*** Opening Dataset ***

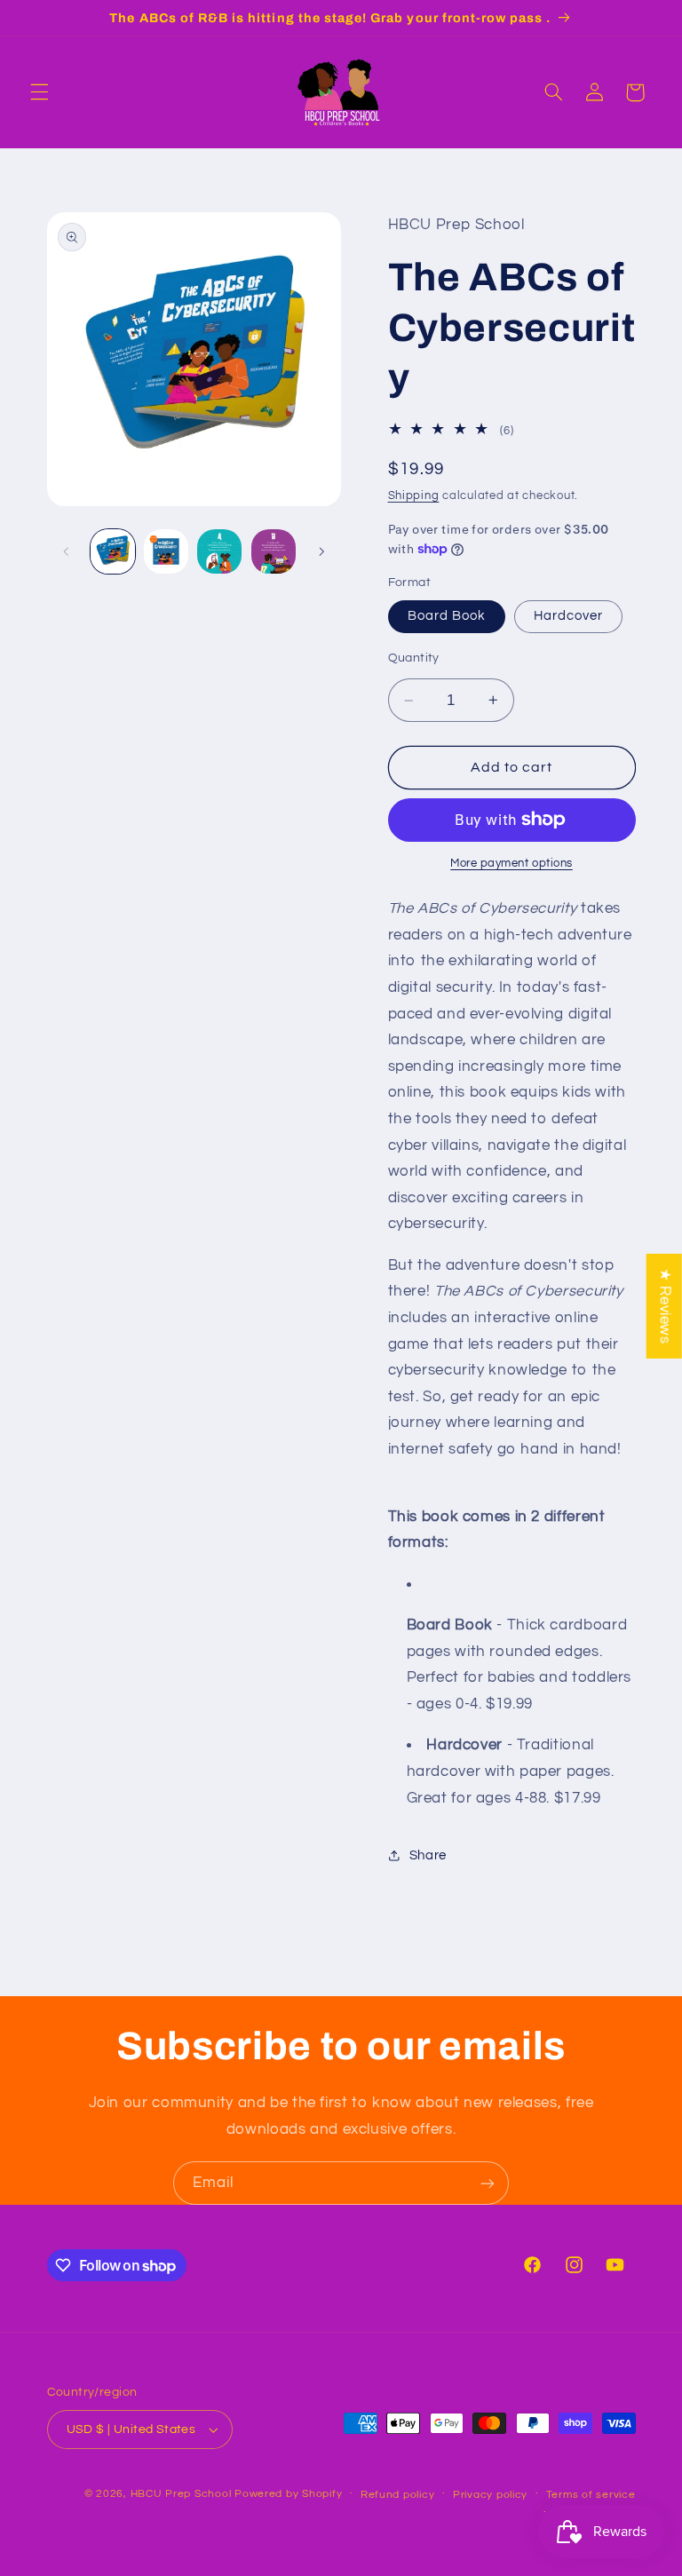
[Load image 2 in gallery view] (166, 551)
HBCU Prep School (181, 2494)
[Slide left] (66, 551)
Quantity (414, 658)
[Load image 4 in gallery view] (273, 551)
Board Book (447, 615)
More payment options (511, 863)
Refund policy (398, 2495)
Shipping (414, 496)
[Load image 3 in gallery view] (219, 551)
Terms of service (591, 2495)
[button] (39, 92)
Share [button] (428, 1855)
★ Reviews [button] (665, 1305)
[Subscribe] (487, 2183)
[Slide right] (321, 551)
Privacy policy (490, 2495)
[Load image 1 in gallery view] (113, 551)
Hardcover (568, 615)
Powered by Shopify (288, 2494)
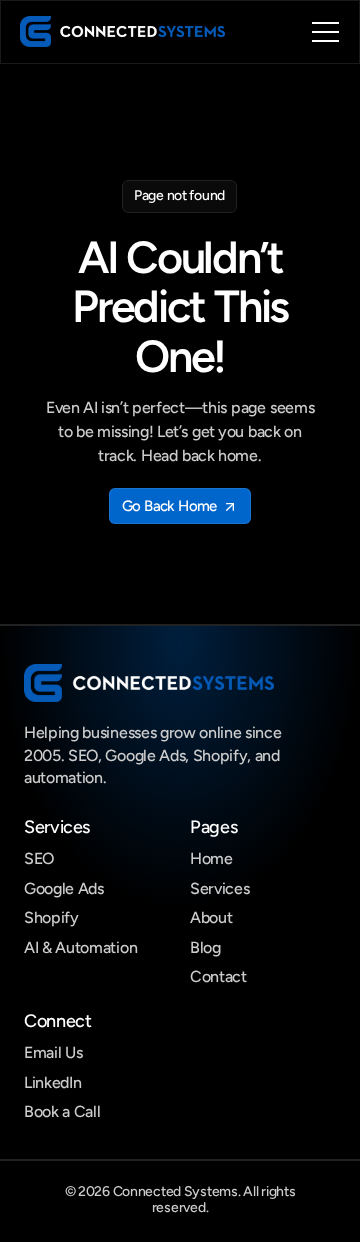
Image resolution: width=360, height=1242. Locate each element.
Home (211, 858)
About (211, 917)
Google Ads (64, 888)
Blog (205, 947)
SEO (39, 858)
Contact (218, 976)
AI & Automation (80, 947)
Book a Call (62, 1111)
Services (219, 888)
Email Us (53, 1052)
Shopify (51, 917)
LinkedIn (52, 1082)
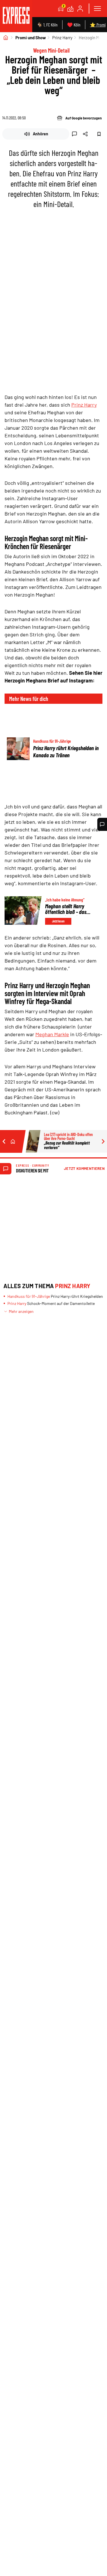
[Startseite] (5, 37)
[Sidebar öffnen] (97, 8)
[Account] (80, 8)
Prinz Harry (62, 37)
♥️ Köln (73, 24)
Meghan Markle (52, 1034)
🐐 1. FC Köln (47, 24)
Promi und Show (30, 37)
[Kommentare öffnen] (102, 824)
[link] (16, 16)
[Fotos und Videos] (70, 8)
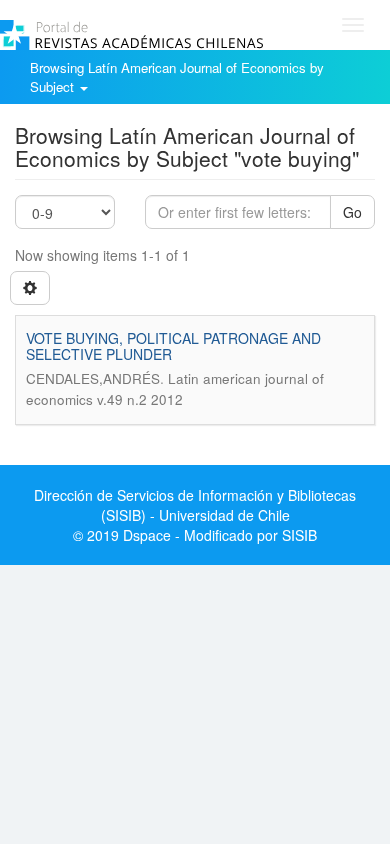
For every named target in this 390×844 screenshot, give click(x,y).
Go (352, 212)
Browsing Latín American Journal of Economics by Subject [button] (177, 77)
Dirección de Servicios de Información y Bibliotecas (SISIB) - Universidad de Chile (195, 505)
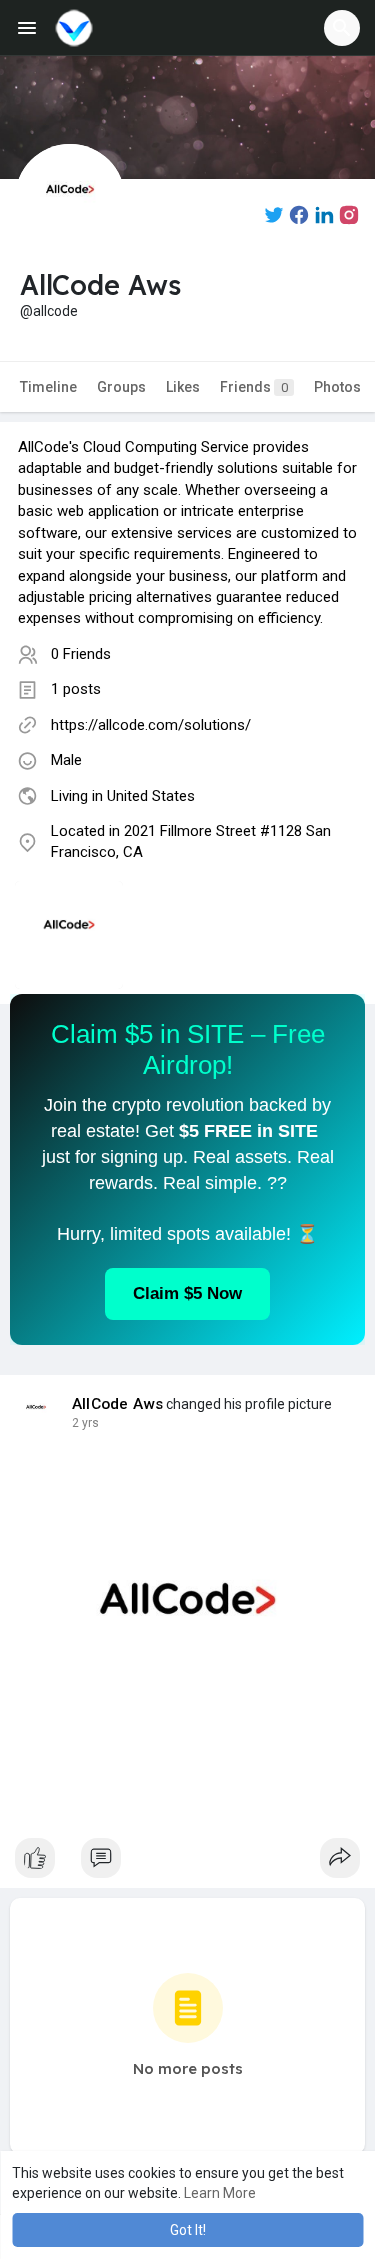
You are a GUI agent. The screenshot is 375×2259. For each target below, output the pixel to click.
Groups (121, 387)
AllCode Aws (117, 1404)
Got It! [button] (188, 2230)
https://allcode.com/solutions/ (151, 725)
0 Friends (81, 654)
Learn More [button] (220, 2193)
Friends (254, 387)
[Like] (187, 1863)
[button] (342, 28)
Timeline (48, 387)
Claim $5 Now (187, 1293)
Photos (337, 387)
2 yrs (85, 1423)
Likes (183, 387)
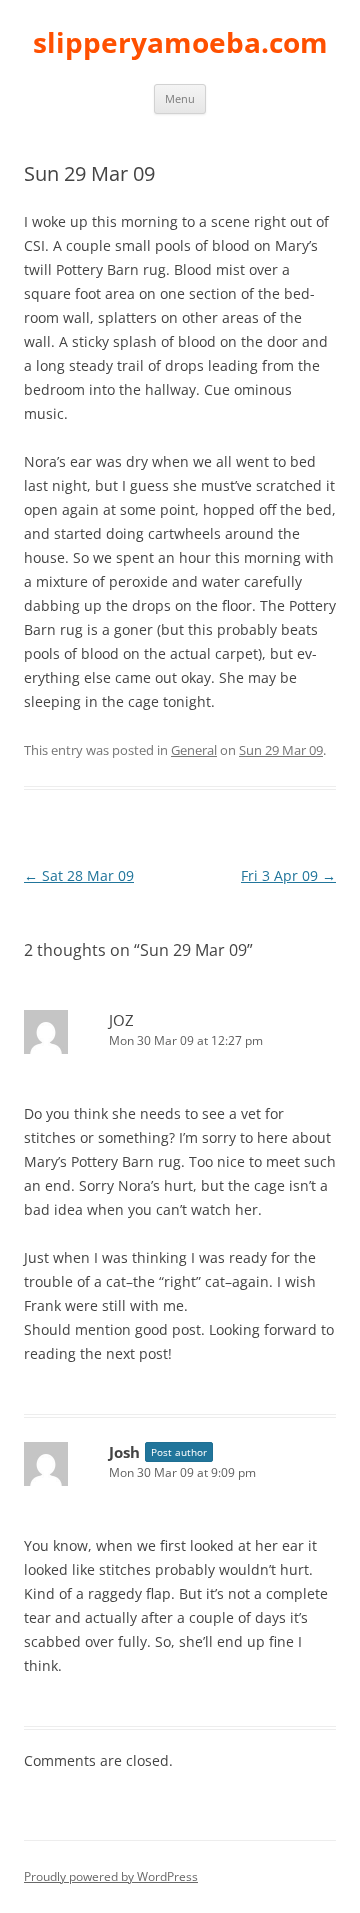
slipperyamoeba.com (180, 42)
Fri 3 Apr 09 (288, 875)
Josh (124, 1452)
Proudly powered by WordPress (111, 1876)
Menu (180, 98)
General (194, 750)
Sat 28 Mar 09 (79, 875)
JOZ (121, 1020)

*** Closing Dataset ***

▶ [Task to complete]: Would you copy the records word for word, without any of their pictures?

▶ [Written answer]:
[Load image 2 in gallery view] (166, 551)
HBCU Prep School (181, 2494)
[Slide left] (66, 551)
Quantity (414, 658)
[Load image 4 in gallery view] (273, 551)
Board Book (447, 615)
More payment options (511, 863)
Refund policy (398, 2495)
Shipping (414, 496)
[Load image 3 in gallery view] (219, 551)
Terms of service (591, 2495)
[button] (39, 92)
Share [button] (428, 1855)
★ Reviews [button] (665, 1305)
[Subscribe] (487, 2183)
[Slide right] (321, 551)
Privacy policy (490, 2495)
[Load image 1 in gallery view] (113, 551)
Hardcover (568, 615)
Powered by Shopify (288, 2494)
Image resolution: width=360, height=1242. Locate each element.
Home (211, 858)
About (211, 917)
Google Ads (64, 888)
Blog (205, 947)
SEO (39, 858)
Contact (218, 976)
AI & Automation (80, 947)
Book a Call (62, 1111)
Services (219, 888)
Email Us (53, 1052)
Shopify (51, 917)
LinkedIn (52, 1082)
[Startseite] (5, 37)
[Sidebar öffnen] (97, 8)
[Account] (80, 8)
Prinz Harry (62, 37)
♥️ Köln (73, 24)
Meghan Markle (52, 1034)
🐐 1. FC Köln (47, 24)
Promi und Show (30, 37)
[Kommentare öffnen] (102, 824)
[link] (16, 16)
[Fotos und Videos] (70, 8)
For every named target in this 390×844 screenshot, give click(x,y).
Go (352, 212)
Browsing Latín American Journal of Economics by Subject [button] (177, 77)
Dirección de Servicios de Información y Bibliotecas (SISIB) - Universidad de Chile (195, 505)
You are a GUI agent. The screenshot is 375×2259. For each target below, output the pixel to click.
Groups (121, 387)
AllCode Aws (117, 1404)
Got It! [button] (188, 2230)
https://allcode.com/solutions/ (151, 725)
0 Friends (81, 654)
Learn More [button] (220, 2193)
Friends (254, 387)
[Like] (187, 1863)
[button] (342, 28)
Timeline (48, 387)
Claim $5 Now (187, 1293)
Photos (337, 387)
2 yrs (85, 1423)
Likes (183, 387)
slipperyamoeba.com (180, 42)
Fri 3 Apr 09 (288, 875)
Josh (124, 1452)
Proudly powered by WordPress (111, 1876)
Menu (180, 98)
General (194, 750)
Sat 28 Mar 09 (79, 875)
JOZ (121, 1020)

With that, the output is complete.